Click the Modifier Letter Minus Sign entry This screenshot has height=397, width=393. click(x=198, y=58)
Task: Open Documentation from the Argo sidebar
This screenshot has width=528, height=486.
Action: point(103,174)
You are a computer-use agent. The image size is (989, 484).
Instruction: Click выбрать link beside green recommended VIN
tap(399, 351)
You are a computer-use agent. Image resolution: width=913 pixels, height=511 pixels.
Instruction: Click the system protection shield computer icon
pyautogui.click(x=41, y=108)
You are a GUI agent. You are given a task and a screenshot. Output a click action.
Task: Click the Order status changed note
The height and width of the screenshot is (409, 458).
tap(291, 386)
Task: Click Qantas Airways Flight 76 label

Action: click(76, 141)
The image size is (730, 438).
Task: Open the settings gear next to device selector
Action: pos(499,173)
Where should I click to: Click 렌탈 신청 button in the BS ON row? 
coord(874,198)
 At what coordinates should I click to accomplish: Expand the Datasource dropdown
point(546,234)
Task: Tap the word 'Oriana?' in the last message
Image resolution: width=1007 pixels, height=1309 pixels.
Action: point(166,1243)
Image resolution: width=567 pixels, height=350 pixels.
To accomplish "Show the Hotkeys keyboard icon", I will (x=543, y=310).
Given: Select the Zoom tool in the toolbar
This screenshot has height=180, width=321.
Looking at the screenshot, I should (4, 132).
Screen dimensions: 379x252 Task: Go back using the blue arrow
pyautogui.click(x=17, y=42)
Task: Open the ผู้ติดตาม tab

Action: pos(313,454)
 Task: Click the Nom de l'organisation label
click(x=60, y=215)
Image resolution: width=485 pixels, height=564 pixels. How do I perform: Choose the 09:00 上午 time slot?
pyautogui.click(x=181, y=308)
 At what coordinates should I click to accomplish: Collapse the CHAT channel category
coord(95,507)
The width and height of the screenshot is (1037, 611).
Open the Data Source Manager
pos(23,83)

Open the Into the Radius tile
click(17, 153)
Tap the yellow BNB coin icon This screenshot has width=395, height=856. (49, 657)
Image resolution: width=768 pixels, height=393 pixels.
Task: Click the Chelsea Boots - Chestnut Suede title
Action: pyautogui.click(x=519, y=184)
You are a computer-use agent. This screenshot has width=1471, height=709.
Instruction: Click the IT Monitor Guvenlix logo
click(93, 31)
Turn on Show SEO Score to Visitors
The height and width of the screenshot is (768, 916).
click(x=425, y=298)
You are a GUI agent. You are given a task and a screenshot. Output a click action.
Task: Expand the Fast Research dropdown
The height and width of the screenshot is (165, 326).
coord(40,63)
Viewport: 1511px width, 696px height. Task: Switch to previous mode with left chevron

*What to work on:* Return the line that contains "You are a computer-use agent. This" along with every line after it through the end of the entries, exactly, adding nothing.

*Solution:*
You are a computer-use agent. This screenshot has width=1471, height=709.
Instruction: Click the IT Monitor Guvenlix logo
click(93, 31)
Turn on Show SEO Score to Visitors
The height and width of the screenshot is (768, 916).
click(x=425, y=298)
You are a GUI agent. You are given a task and a screenshot. Output a click action.
Task: Expand the Fast Research dropdown
The height and width of the screenshot is (165, 326).
coord(40,63)
Viewport: 1511px width, 696px height. Task: Switch to previous mode with left chevron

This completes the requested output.